■ SET EXERCISE A ■
Collect every line of the records that contains the word "click", and treat uppercase and lowercase letters as different.

But I’ve hit bottom. Admitted my powerlessness. Turned my brain over to a higher power, and I’m on the mend. My goal is to offer a few timely antidotes along the way, so stay tuned.

Antidote Number 1: Get Grounded

If you’re going to go cold turkey, really break the power of this monkey on your back, the first thing you must do is look down. That’s right. Down to the ground.

Groundedness is job 1. And what better way to get grounded than to focus on the ground. The earth, the road, the trail: the dirt, sidewalk, avenue where you live.

Take a walk.

Notice the ground. Listen to it, smell it, feel it under your feet, revel in the sheer unthinking solidness of it. Soak in everything about it for the entire length of the time you’re out. Notice how it rises and falls, supports or tricks you, how content it is to convey you to your goal. Describe, but do not judge, the ground. Notice its being. Yes, the ground.

■ SET EXERCISE B ■
Please reproduce the part of the passage on getting grounded that opens with the words containing "Antidote Number 1: Get" and closes with "Take a walk.".

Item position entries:
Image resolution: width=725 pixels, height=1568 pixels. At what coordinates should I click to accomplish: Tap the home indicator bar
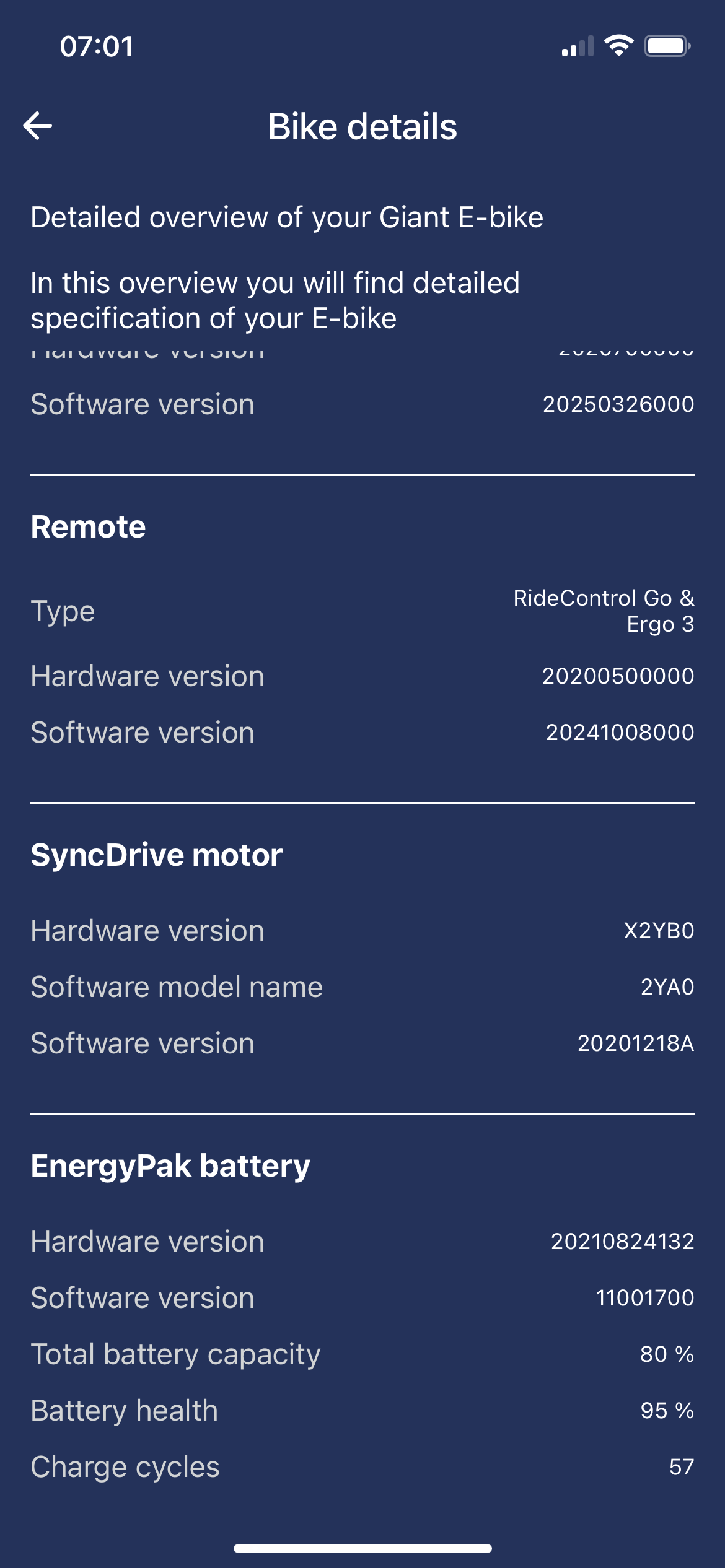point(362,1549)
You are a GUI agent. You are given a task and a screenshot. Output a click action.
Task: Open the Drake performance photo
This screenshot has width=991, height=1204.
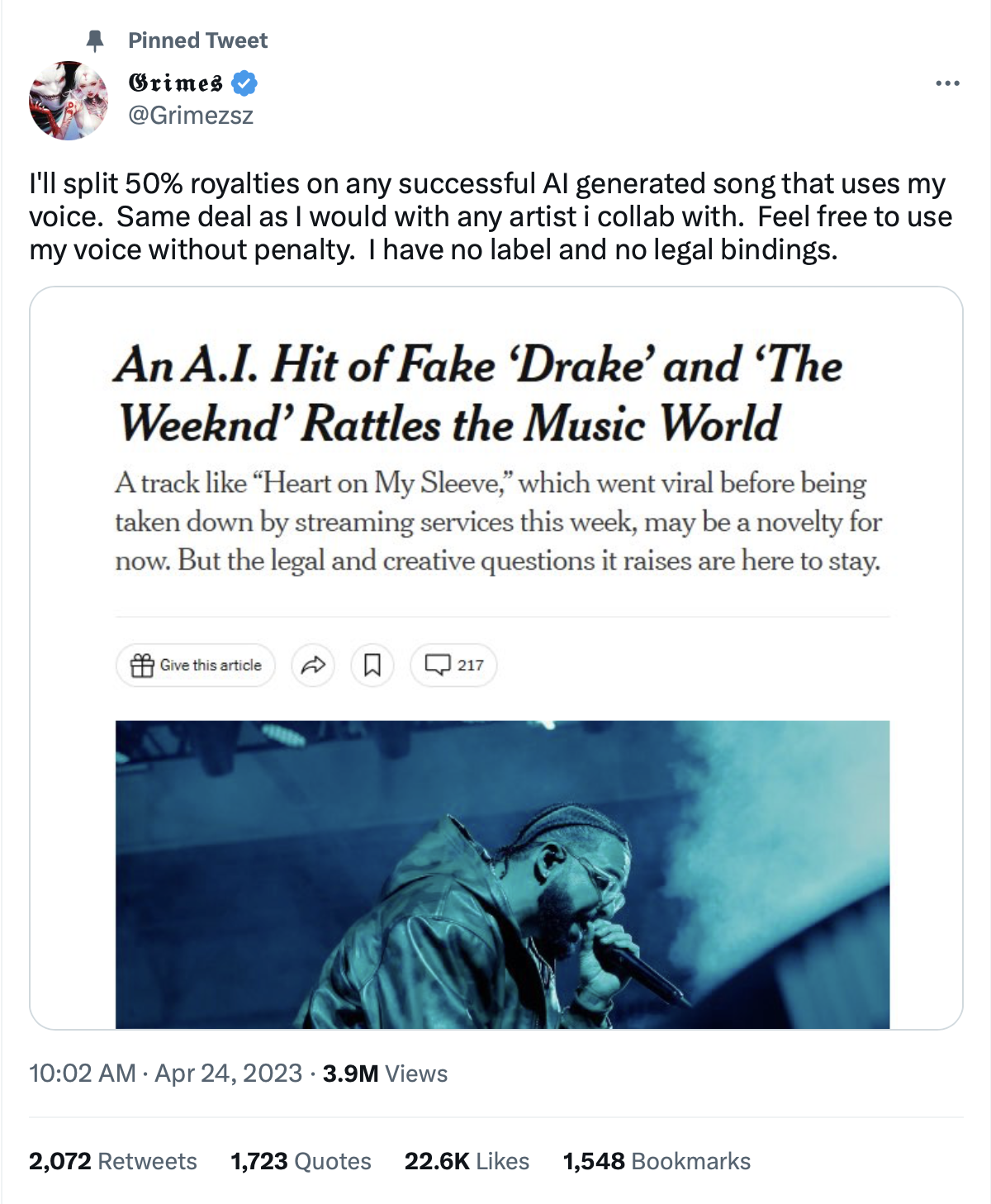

■ WORKED SOLUTION A ■
Image resolution: width=725 pixels, height=1568 pixels. At what coordinates should I click to accomplish: Tap the home indicator bar
You are a GUI agent. You are given a task and a screenshot. Output a click action.

■ WORKED SOLUTION B ■
Antidote Number 1: Get Grounded

If you’re going to go cold turkey, really break the power of this monkey on your back, the first thing you must do is look down. That’s right. Down to the ground.

Groundedness is job 1. And what better way to get grounded than to focus on the ground. The earth, the road, the trail: the dirt, sidewalk, avenue where you live.

Take a walk.